A) How far does he jump?
B)What maximum height does he reach?
To find the answers to these questions, we can use the equations of motion for projectile motion. In projectile motion, the horizontal and vertical motion are independent of each other. We can break down the motion into horizontal and vertical components and solve for the desired quantities step by step.
A) How far does he jump?
To find the horizontal distance traveled by the long jumper, we need to determine the time of flight.
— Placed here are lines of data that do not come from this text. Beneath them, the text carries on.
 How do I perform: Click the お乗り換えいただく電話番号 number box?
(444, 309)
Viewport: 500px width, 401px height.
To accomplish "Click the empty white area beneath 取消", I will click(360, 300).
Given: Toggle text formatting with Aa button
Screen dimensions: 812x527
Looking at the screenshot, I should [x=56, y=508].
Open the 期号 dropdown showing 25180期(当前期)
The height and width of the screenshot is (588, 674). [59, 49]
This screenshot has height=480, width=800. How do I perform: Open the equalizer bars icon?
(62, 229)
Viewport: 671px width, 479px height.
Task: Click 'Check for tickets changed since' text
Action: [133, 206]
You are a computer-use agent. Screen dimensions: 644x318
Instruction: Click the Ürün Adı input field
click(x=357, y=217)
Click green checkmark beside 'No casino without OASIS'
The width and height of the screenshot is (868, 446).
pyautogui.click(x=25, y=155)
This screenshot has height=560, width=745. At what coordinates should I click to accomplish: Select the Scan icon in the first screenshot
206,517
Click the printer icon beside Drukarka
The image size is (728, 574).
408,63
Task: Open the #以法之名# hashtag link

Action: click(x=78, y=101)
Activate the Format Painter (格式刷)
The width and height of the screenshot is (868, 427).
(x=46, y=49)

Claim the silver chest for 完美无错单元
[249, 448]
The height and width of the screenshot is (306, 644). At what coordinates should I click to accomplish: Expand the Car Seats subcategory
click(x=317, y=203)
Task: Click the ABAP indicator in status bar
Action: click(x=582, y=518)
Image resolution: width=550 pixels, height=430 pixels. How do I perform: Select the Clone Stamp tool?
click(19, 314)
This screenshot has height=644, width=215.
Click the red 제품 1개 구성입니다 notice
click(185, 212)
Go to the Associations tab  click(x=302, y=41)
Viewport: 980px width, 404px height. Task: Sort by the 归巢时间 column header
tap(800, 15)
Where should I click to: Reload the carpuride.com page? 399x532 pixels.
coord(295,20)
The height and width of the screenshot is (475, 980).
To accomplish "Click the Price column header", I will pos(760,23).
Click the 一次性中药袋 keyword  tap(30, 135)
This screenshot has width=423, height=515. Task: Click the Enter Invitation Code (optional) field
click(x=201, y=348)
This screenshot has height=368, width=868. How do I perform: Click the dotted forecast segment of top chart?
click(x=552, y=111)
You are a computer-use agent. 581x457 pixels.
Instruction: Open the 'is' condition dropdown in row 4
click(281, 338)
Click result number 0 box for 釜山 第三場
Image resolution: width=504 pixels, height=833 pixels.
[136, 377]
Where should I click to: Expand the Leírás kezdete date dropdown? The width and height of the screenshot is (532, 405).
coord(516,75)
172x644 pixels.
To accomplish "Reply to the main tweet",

The time of flight can be calculated using the initial vertical velocity and the acceleration due to gravity.
The initial vertical velocity (Vy0) can be found using the initial velocity (v0) and the angle of projection (θ) using the formula:
Vy0 = v0 * sin(θ)
Given that the initial velocity (v0) is 11 m/s and the angle of projection (θ) is 24.2 degrees, we can calculate the initial vertical velocity (Vy0):
Vy0 = 11 m/s * sin(24.2°) ≈ 4.45 m/s
We know that the vertical component of motion is influenced by gravity and follows the equation:
Vy = Vy0 + g * t
Where Vy is the vertical velocity, Vy0 is the initial vertical velocity, g is the acceleration due to gravity (approximated as 9.8 m/s²), and t is the time of flight.
At the highest point of the jump, the vertical velocity becomes zero. Thus, we can solve for the time of flight (t) using the equation:
0 = Vy0 + g * t
Rearranging this equation and solving for t:
t = -Vy0 / g
t = -4.45 m/s / (-9.8 m/s²) ≈ 0.454 seconds
Since the horizontal motion is uniform and unaffected by gravity, we can calculate the horizontal distance (d) using the formula:
d = v0 * cos(θ) * t
Plugging in the values, we find:
d = 11 m/s * cos(24.2°) * 0.454 s ≈ 4.88 meters
Therefore, the long jumper jumps approximately 4.88 meters horizontally.
B) What maximum height does he reach?
To find the maximum height reached by the long jumper, we can use the equation for vertical displacement:
Δy = Vy0 * t + (1/2) * g * t²
Where Δy is the vertical displacement, Vy0 is the initial vertical velocity, g is the acceleration due to gravity, and t is the time of flight.
We already found that the time of flight (t) is approximately 0.454 seconds, and the initial vertical velocity (Vy0) is 4.45 m/s.
Plugging in these values, we have:
Δy = 4.45 m/s * 0.454 s + (1/2) * 9.8 m/s² * (0.454 s)² ≈ 0.944 meters
Therefore, the long jumper reaches a maximum height of approximately 0.944 meters.